Data supplied:
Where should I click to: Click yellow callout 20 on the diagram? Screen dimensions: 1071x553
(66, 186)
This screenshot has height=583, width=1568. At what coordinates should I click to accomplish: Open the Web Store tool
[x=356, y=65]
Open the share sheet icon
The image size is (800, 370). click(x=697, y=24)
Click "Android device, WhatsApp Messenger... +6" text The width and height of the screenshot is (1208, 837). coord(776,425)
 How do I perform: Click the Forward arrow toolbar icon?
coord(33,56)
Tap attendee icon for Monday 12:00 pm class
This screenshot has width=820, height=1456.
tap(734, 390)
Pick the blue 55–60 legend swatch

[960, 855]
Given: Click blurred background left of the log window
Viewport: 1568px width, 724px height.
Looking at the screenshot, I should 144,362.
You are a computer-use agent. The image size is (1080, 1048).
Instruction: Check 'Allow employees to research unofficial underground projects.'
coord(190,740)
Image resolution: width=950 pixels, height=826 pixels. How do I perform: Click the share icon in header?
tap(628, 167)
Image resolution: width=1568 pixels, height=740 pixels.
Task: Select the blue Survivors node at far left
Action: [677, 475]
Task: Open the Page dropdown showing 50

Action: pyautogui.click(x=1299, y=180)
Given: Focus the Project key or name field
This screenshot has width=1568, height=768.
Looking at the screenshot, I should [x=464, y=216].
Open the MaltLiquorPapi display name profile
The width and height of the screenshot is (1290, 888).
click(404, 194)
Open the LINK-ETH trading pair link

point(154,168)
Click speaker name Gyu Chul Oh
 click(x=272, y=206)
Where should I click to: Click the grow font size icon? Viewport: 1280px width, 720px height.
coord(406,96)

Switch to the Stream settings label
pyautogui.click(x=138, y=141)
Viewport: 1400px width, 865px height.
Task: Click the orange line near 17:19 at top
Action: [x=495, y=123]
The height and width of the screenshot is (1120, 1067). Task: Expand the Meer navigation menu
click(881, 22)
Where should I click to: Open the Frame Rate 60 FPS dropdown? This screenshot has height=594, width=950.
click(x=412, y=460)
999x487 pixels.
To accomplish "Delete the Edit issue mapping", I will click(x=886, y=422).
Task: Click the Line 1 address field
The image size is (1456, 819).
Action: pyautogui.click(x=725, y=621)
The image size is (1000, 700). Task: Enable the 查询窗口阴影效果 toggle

Written problem:
Convert the rows between the lines holding "Tap attendee icon for Monday 12:00 pm class" and "click(881, 22)", inclusive, into a numbered list, omitting any blank lines.

Solution below:
1. Tap attendee icon for Monday 12:00 pm class
2. This screenshot has width=820, height=1456.
3. tap(734, 390)
4. Pick the blue 55–60 legend swatch
5. [960, 855]
6. Given: Click blurred background left of the log window
7. Viewport: 1568px width, 724px height.
8. Looking at the screenshot, I should 144,362.
9. You are a computer-use agent. The image size is (1080, 1048).
10. Instruction: Check 'Allow employees to research unofficial underground projects.'
11. coord(190,740)
12. Image resolution: width=950 pixels, height=826 pixels. How do I perform: Click the share icon in header?
13. tap(628, 167)
14. Image resolution: width=1568 pixels, height=740 pixels.
15. Task: Select the blue Survivors node at far left
16. Action: [677, 475]
17. Task: Open the Page dropdown showing 50
18. Action: pyautogui.click(x=1299, y=180)
19. Given: Focus the Project key or name field
20. This screenshot has width=1568, height=768.
21. Looking at the screenshot, I should [x=464, y=216].
22. Open the MaltLiquorPapi display name profile
23. The width and height of the screenshot is (1290, 888).
24. click(404, 194)
25. Open the LINK-ETH trading pair link
26. point(154,168)
27. Click speaker name Gyu Chul Oh
28.  click(x=272, y=206)
29. Where should I click to: Click the grow font size icon? Viewport: 1280px width, 720px height.
30. coord(406,96)
31. Switch to the Stream settings label
32. pyautogui.click(x=138, y=141)
33. Viewport: 1400px width, 865px height.
34. Task: Click the orange line near 17:19 at top
35. Action: [x=495, y=123]
36. The height and width of the screenshot is (1120, 1067). Task: Expand the Meer navigation menu
37. click(881, 22)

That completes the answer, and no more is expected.